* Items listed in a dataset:
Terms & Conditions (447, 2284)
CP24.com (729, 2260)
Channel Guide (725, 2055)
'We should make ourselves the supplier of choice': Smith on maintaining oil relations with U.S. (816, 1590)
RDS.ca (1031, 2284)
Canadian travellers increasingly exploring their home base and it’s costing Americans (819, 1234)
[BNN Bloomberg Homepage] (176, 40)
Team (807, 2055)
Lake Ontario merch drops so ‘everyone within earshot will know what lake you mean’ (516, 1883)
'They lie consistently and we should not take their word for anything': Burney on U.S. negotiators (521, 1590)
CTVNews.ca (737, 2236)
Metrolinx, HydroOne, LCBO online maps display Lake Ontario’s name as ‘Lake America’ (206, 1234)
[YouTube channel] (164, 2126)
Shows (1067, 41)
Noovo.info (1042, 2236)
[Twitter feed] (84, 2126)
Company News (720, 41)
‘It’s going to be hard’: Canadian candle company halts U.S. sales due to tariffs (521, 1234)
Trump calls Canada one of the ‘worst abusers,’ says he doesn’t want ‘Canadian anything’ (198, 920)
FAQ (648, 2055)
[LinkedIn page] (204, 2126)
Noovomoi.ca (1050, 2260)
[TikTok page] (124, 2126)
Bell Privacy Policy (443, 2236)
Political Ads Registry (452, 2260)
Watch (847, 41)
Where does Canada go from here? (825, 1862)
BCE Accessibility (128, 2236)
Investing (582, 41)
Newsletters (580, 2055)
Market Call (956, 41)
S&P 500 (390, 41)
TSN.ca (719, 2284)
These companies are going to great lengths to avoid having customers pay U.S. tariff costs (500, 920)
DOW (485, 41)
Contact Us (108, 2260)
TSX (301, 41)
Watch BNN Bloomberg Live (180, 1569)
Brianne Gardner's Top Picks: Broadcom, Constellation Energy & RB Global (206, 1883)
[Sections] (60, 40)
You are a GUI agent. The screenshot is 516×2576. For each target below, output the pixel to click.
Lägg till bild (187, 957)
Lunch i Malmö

* EXERCISE DESCRIPTION: Without any change, reproduce the data in full.

* ANSWER BELOW:
Terms & Conditions (447, 2284)
CP24.com (729, 2260)
Channel Guide (725, 2055)
'We should make ourselves the supplier of choice': Smith on maintaining oil relations with U.S. (816, 1590)
RDS.ca (1031, 2284)
Canadian travellers increasingly exploring their home base and it’s costing Americans (819, 1234)
[BNN Bloomberg Homepage] (176, 40)
Team (807, 2055)
Lake Ontario merch drops so ‘everyone within earshot will know what lake you mean’ (516, 1883)
'They lie consistently and we should not take their word for anything': Burney on U.S. negotiators (521, 1590)
CTVNews.ca (737, 2236)
Metrolinx, HydroOne, LCBO online maps display Lake Ontario’s name as ‘Lake America’ (206, 1234)
[YouTube channel] (164, 2126)
Shows (1067, 41)
Noovo.info (1042, 2236)
[Twitter feed] (84, 2126)
Company News (720, 41)
‘It’s going to be hard’: Canadian candle company halts U.S. sales due to tariffs (521, 1234)
Trump calls Canada one of the ‘worst abusers,’ says he doesn’t want ‘Canadian anything’ (198, 920)
FAQ (648, 2055)
[LinkedIn page] (204, 2126)
Noovomoi.ca (1050, 2260)
[TikTok page] (124, 2126)
Bell Privacy Policy (443, 2236)
Political Ads Registry (452, 2260)
Watch (847, 41)
Where does Canada go from here? (825, 1862)
BCE Accessibility (128, 2236)
Investing (582, 41)
Newsletters (580, 2055)
Market Call (956, 41)
S&P 500 (390, 41)
TSN.ca (719, 2284)
These companies are going to great lengths to avoid having customers pay U.S. tariff costs (500, 920)
DOW (485, 41)
Contact Us (108, 2260)
TSX (301, 41)
Watch BNN Bloomberg Live (180, 1569)
Brianne Gardner's Top Picks: Broadcom, Constellation Energy & RB Global (206, 1883)
[Sections] (60, 40)
You are a GUI agent. The screenshot is 516×2576. For each target below, output the pixel to click.
Lägg till bild (187, 957)
Lunch i Malmö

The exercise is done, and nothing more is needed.